:: What you need to do ::
From the data below, return the exact lines starting at the line containing "Switch to the" and ending at the line containing "1036x884 pixels.", both included, and nothing else.

:: Records ::
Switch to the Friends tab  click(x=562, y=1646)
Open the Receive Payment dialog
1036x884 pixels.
...
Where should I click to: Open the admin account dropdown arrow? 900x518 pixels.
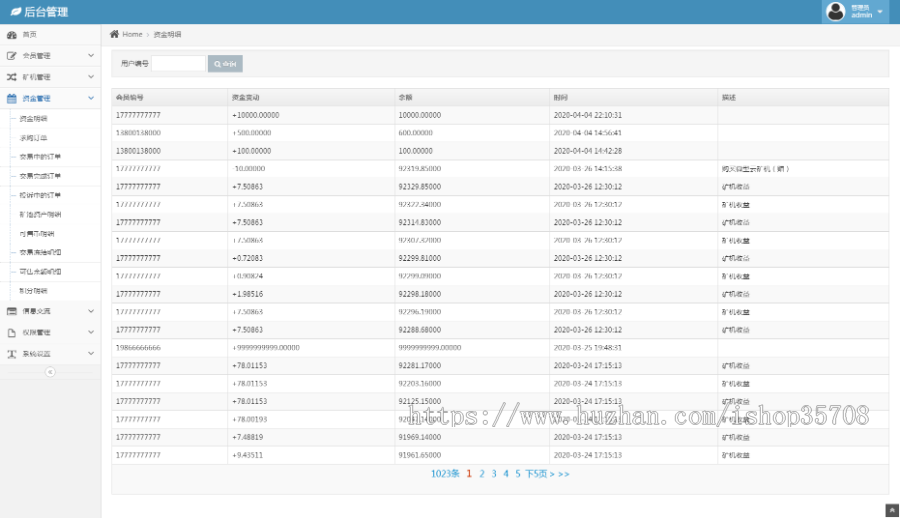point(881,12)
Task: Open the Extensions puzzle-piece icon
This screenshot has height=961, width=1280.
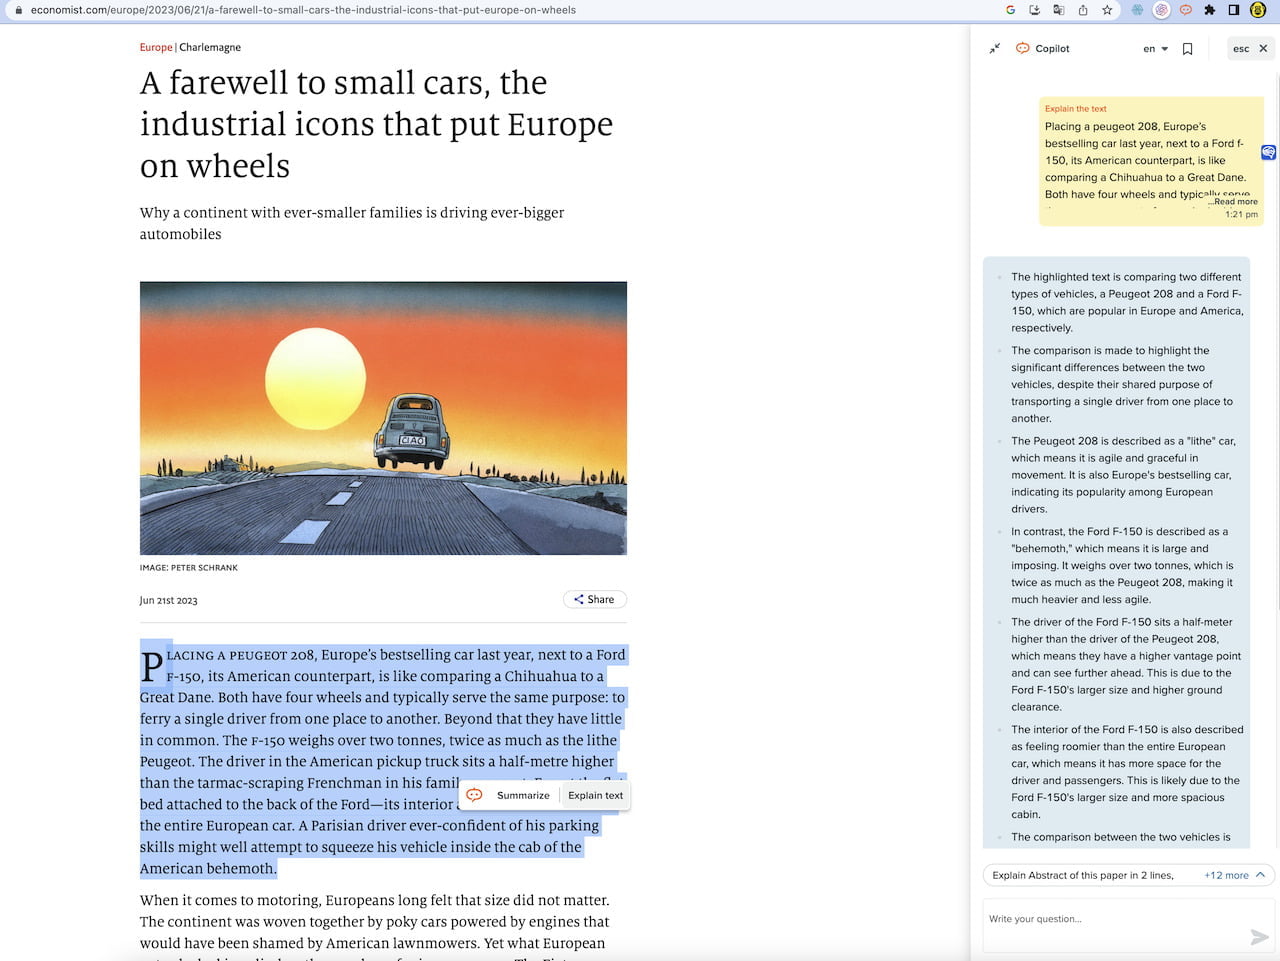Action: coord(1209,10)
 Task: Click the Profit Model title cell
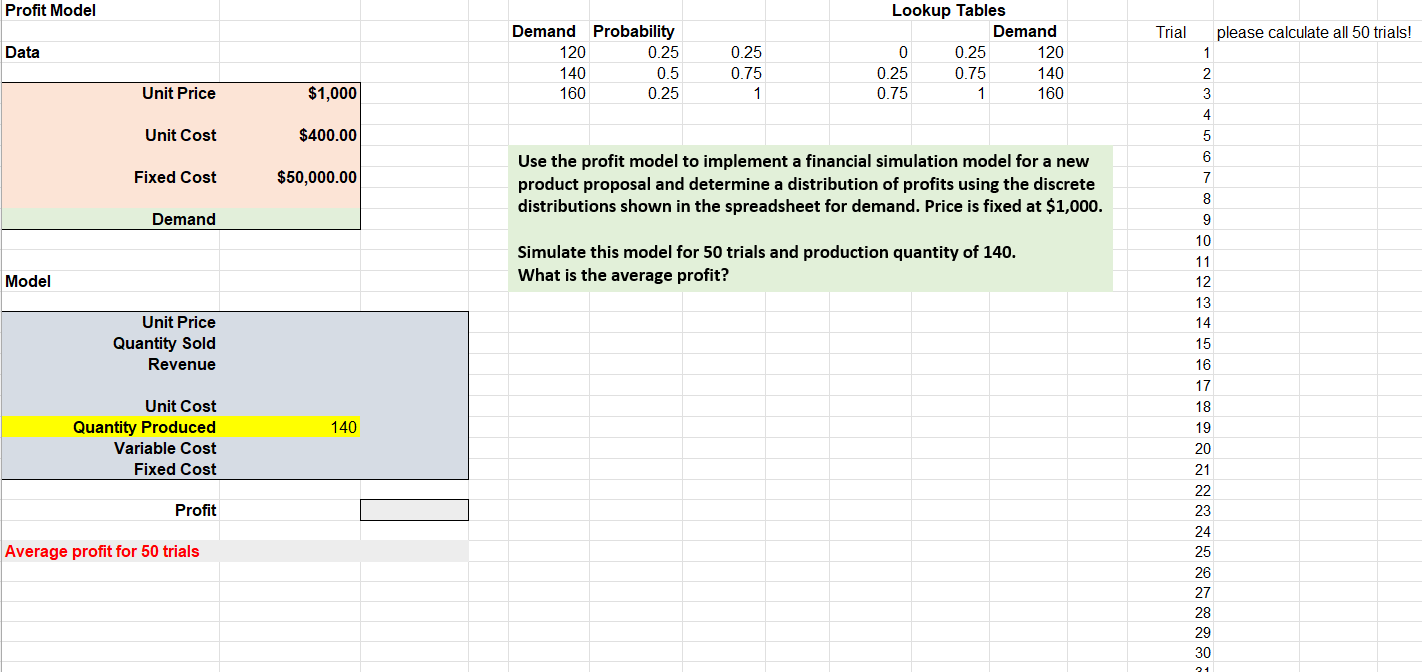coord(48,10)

:: Exercise solution ::
Switch to the Friends tab  click(x=562, y=1646)
Open the Receive Payment dialog
1036x884 pixels.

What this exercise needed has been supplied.